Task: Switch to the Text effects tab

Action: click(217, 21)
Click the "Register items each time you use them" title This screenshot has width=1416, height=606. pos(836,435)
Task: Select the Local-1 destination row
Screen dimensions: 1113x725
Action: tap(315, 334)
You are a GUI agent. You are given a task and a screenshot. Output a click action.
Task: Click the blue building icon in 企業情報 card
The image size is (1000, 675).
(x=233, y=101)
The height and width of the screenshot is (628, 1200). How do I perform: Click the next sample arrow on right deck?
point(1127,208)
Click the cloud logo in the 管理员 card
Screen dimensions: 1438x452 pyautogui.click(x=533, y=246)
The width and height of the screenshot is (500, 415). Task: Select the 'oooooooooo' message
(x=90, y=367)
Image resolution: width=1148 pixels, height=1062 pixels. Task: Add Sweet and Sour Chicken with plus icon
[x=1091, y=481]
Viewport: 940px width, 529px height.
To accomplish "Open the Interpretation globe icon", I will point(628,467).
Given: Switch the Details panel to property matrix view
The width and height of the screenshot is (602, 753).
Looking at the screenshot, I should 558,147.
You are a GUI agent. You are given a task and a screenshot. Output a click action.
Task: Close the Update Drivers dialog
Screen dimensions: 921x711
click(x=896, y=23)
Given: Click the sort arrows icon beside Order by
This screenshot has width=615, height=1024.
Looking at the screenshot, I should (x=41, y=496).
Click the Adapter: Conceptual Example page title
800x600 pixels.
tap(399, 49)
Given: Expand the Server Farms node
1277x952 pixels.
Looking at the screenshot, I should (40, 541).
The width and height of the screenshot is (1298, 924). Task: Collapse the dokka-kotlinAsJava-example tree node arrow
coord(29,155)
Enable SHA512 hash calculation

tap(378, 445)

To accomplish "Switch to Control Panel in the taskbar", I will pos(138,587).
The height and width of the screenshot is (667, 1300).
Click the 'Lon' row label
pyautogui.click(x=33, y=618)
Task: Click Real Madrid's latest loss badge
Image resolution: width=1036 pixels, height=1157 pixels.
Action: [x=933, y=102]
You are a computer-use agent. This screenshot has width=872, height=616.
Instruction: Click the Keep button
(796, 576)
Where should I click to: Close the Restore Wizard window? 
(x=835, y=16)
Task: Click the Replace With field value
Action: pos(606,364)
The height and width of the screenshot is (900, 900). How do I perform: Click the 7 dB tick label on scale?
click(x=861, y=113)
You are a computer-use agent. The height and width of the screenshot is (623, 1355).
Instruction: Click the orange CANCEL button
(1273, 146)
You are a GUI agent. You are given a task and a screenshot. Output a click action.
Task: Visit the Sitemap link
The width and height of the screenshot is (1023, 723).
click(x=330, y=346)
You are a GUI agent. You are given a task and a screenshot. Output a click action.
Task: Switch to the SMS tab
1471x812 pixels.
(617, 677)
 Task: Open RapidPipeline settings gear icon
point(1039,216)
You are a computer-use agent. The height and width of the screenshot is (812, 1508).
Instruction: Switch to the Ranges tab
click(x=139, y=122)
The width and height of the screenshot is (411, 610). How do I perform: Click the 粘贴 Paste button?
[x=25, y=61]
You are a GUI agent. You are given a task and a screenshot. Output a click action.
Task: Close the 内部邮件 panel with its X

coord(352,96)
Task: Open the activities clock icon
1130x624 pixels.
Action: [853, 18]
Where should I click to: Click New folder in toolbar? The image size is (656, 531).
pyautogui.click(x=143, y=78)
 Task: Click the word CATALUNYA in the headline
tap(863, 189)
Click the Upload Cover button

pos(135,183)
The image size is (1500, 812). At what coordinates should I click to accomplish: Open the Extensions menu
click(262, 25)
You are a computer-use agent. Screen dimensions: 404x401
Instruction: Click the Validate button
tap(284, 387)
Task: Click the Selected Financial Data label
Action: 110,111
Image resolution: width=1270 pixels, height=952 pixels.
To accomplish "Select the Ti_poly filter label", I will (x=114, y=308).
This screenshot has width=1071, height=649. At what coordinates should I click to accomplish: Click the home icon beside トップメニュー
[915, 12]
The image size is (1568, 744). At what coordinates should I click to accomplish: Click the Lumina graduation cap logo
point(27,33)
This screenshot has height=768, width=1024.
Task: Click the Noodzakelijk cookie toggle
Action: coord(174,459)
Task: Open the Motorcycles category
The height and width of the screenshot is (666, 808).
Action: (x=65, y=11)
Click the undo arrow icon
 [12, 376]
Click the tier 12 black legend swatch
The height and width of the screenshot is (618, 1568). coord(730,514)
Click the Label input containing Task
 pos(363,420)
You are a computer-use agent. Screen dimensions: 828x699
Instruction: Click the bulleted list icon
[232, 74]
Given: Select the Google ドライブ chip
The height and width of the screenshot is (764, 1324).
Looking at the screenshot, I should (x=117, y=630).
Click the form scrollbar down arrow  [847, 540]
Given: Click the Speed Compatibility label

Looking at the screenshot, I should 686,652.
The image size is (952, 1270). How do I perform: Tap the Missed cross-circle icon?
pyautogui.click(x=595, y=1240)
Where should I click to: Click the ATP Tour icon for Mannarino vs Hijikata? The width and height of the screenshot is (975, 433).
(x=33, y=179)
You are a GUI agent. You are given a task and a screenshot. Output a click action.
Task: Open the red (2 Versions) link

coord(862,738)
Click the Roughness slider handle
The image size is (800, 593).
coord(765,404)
# # # # # # #
• [WORK TASK]: All of the material should be duplicated exactly.

• [EXPECTED ANSWER]:
Task: Switch to the Text effects tab

Action: click(217, 21)
Click the "Register items each time you use them" title This screenshot has width=1416, height=606. pos(836,435)
Task: Select the Local-1 destination row
Screen dimensions: 1113x725
Action: tap(315, 334)
You are a GUI agent. You are given a task and a screenshot. Output a click action.
Task: Click the blue building icon in 企業情報 card
The image size is (1000, 675).
(x=233, y=101)
The height and width of the screenshot is (628, 1200). How do I perform: Click the next sample arrow on right deck?
point(1127,208)
Click the cloud logo in the 管理员 card
Screen dimensions: 1438x452 pyautogui.click(x=533, y=246)
The width and height of the screenshot is (500, 415). Task: Select the 'oooooooooo' message
(x=90, y=367)
Image resolution: width=1148 pixels, height=1062 pixels. Task: Add Sweet and Sour Chicken with plus icon
[x=1091, y=481]
Viewport: 940px width, 529px height.
To accomplish "Open the Interpretation globe icon", I will point(628,467).
Given: Switch the Details panel to property matrix view
The width and height of the screenshot is (602, 753).
Looking at the screenshot, I should 558,147.
You are a GUI agent. You are given a task and a screenshot. Output a click action.
Task: Close the Update Drivers dialog
Screen dimensions: 921x711
click(x=896, y=23)
Given: Click the sort arrows icon beside Order by
This screenshot has width=615, height=1024.
Looking at the screenshot, I should (x=41, y=496).
Click the Adapter: Conceptual Example page title
800x600 pixels.
tap(399, 49)
Given: Expand the Server Farms node
1277x952 pixels.
Looking at the screenshot, I should (40, 541).
The width and height of the screenshot is (1298, 924). Task: Collapse the dokka-kotlinAsJava-example tree node arrow
coord(29,155)
Enable SHA512 hash calculation

tap(378, 445)

To accomplish "Switch to Control Panel in the taskbar", I will pos(138,587).
The height and width of the screenshot is (667, 1300).
Click the 'Lon' row label
pyautogui.click(x=33, y=618)
Task: Click Real Madrid's latest loss badge
Image resolution: width=1036 pixels, height=1157 pixels.
Action: [x=933, y=102]
You are a computer-use agent. This screenshot has width=872, height=616.
Instruction: Click the Keep button
(796, 576)
Where should I click to: Close the Restore Wizard window? 
(x=835, y=16)
Task: Click the Replace With field value
Action: pos(606,364)
The height and width of the screenshot is (900, 900). How do I perform: Click the 7 dB tick label on scale?
click(x=861, y=113)
You are a computer-use agent. The height and width of the screenshot is (623, 1355).
Instruction: Click the orange CANCEL button
(1273, 146)
You are a GUI agent. You are given a task and a screenshot. Output a click action.
Task: Visit the Sitemap link
The width and height of the screenshot is (1023, 723).
click(x=330, y=346)
You are a GUI agent. You are given a task and a screenshot. Output a click action.
Task: Switch to the SMS tab
1471x812 pixels.
(617, 677)
 Task: Open RapidPipeline settings gear icon
point(1039,216)
You are a computer-use agent. The height and width of the screenshot is (812, 1508).
Instruction: Switch to the Ranges tab
click(x=139, y=122)
The width and height of the screenshot is (411, 610). How do I perform: Click the 粘贴 Paste button?
[x=25, y=61]
You are a GUI agent. You are given a task and a screenshot. Output a click action.
Task: Close the 内部邮件 panel with its X

coord(352,96)
Task: Open the activities clock icon
1130x624 pixels.
Action: [853, 18]
Where should I click to: Click New folder in toolbar? The image size is (656, 531).
pyautogui.click(x=143, y=78)
 Task: Click the word CATALUNYA in the headline
tap(863, 189)
Click the Upload Cover button

pos(135,183)
The image size is (1500, 812). At what coordinates should I click to accomplish: Open the Extensions menu
click(262, 25)
You are a computer-use agent. Screen dimensions: 404x401
Instruction: Click the Validate button
tap(284, 387)
Task: Click the Selected Financial Data label
Action: 110,111
Image resolution: width=1270 pixels, height=952 pixels.
To accomplish "Select the Ti_poly filter label", I will (x=114, y=308).
This screenshot has width=1071, height=649. At what coordinates should I click to accomplish: Click the home icon beside トップメニュー
[915, 12]
The image size is (1568, 744). At what coordinates should I click to accomplish: Click the Lumina graduation cap logo
point(27,33)
This screenshot has height=768, width=1024.
Task: Click the Noodzakelijk cookie toggle
Action: coord(174,459)
Task: Open the Motorcycles category
The height and width of the screenshot is (666, 808).
Action: (x=65, y=11)
Click the undo arrow icon
 [12, 376]
Click the tier 12 black legend swatch
The height and width of the screenshot is (618, 1568). coord(730,514)
Click the Label input containing Task
 pos(363,420)
You are a computer-use agent. Screen dimensions: 828x699
Instruction: Click the bulleted list icon
[232, 74]
Given: Select the Google ドライブ chip
The height and width of the screenshot is (764, 1324).
Looking at the screenshot, I should (x=117, y=630).
Click the form scrollbar down arrow  [847, 540]
Given: Click the Speed Compatibility label

Looking at the screenshot, I should 686,652.
The image size is (952, 1270). How do I perform: Tap the Missed cross-circle icon?
pyautogui.click(x=595, y=1240)
Where should I click to: Click the ATP Tour icon for Mannarino vs Hijikata? The width and height of the screenshot is (975, 433).
(x=33, y=179)
You are a GUI agent. You are given a task and a screenshot. Output a click action.
Task: Open the red (2 Versions) link

coord(862,738)
Click the Roughness slider handle
The image size is (800, 593).
coord(765,404)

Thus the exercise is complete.